U.N. climate talks split over deforestation funds
By Alister Doyle, Environment Correspondent

ACCRA (Reuters) – A 160-nation U.N. climate
conference in Ghana split on Friday over ways to
pay poor countries to slow deforestation, blamed
for producing up to 20 percent of the greenhouse
gases caused by human activities.

Options suggested for raising billions of dollars
in incentives include markets that would allow
trading in the carbon dioxide locked up in trees,
higher aid from rich nations and levies on
airline tickets or on international shipping.

“It’s important that we get to grips with this,”
Yvo de Boer, head of the U.N. Climate Change
Secretariat, told Reuters during the August 21-27
meeting of 1,500 delegates.

“For many developing countries, avoiding
deforestation is pretty much the only way they
can engage in the climate change regime and reap
some benefits,” he said of schemes meant to slow
logging and burning of forests to clear land for
farming.

A U.N. climate conference in Bali last year
agreed to explore ways to pay people in the
developing world to leave forests standing —
trees soak up carbon dioxide as they grow and
release it when they rot or are burned.

The Accra meeting is working on details as part
of a plan to agree a sweeping new U.N. climate
treaty by the end of 2009 to avert heatwaves,
droughts, more powerful storms, risks of more
disease and rising sea levels.

“We think this is particularly relevant to
Africa. We want this next climate regime to
benefit Africa,” said Brice Lalonde of France,
speaking on behalf of the European Union. France
holds the rotating EU presidency.

He said the EU was willing to consider extra aid
or to work out new forms of carbon trading. The
European parliament voted this year to auction 15
percent of emissions from aviation and use proceeds
for measures such as slowing deforestation.

“NEW DAWN”

“We shall perhaps see a new dawn for tropical forests,” Lalonde said.

The Pacific island of Tuvalu, threatened by
rising seas, said a levy of $20 a tonne on
emissions of carbon dioxide from all
international aviation and maritime transport
would generate revenues of about $24 billion a
year.

“A levy of that level is about 0.6 percent of an
airfare price,” said Ian Fry of Tuvalu.
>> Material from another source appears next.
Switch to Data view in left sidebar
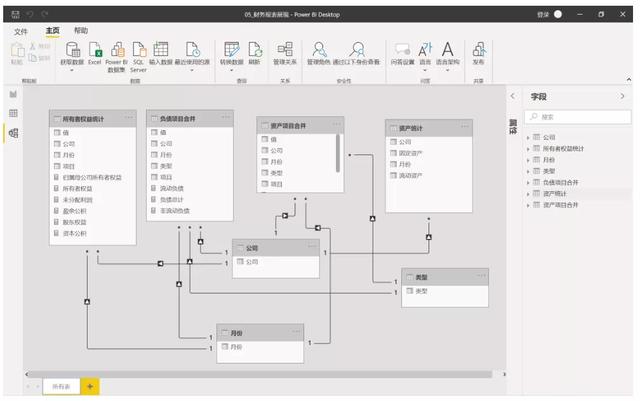This screenshot has width=640, height=401. 13,113
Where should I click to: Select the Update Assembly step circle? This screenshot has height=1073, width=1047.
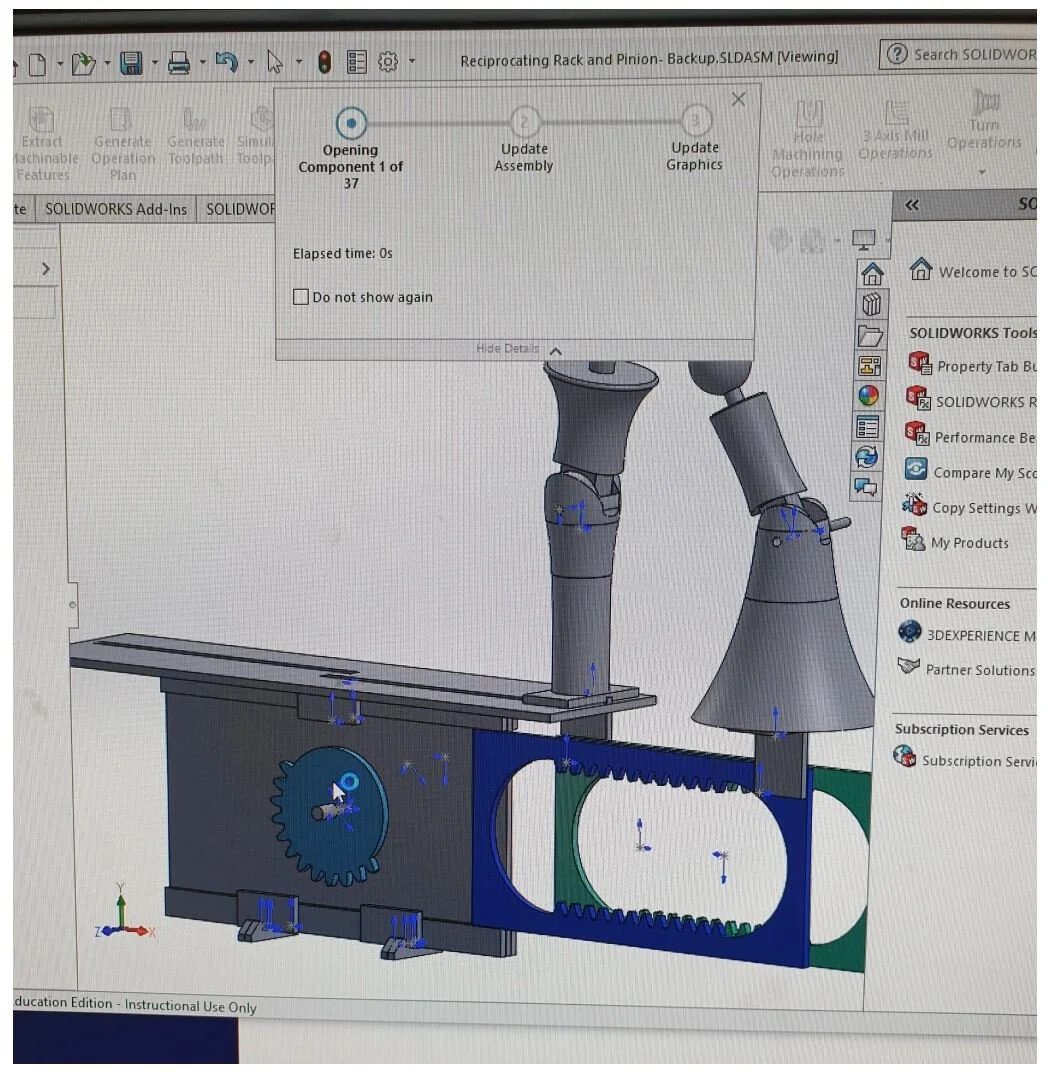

Slowing
economic growth in many nations, along with high
food and fuel prices, makes it harder to find
cash for forest protection.

Friends of the Earth environmental group said
there were risks that an inflow of funds would
push up the value of forests and lead to a land
grab by foreign investors that could threaten the
rights of indigenous peoples on the land.

But some developing nations said partnerships with business were
inevitable.

“This is about rural communities and indigenous
peoples. This is about business. We have got to
bring communities and the private sector
together,” said Kevin Conrad of Papua New Guinea,
speaking on behalf of about 20 tropical nations.

De Boer played down worries about “carbon
colonialism”, saying that measures to protect
forests seemed to be in the interests of local
people who were dependent on the range of species
of animals and plants found in forests.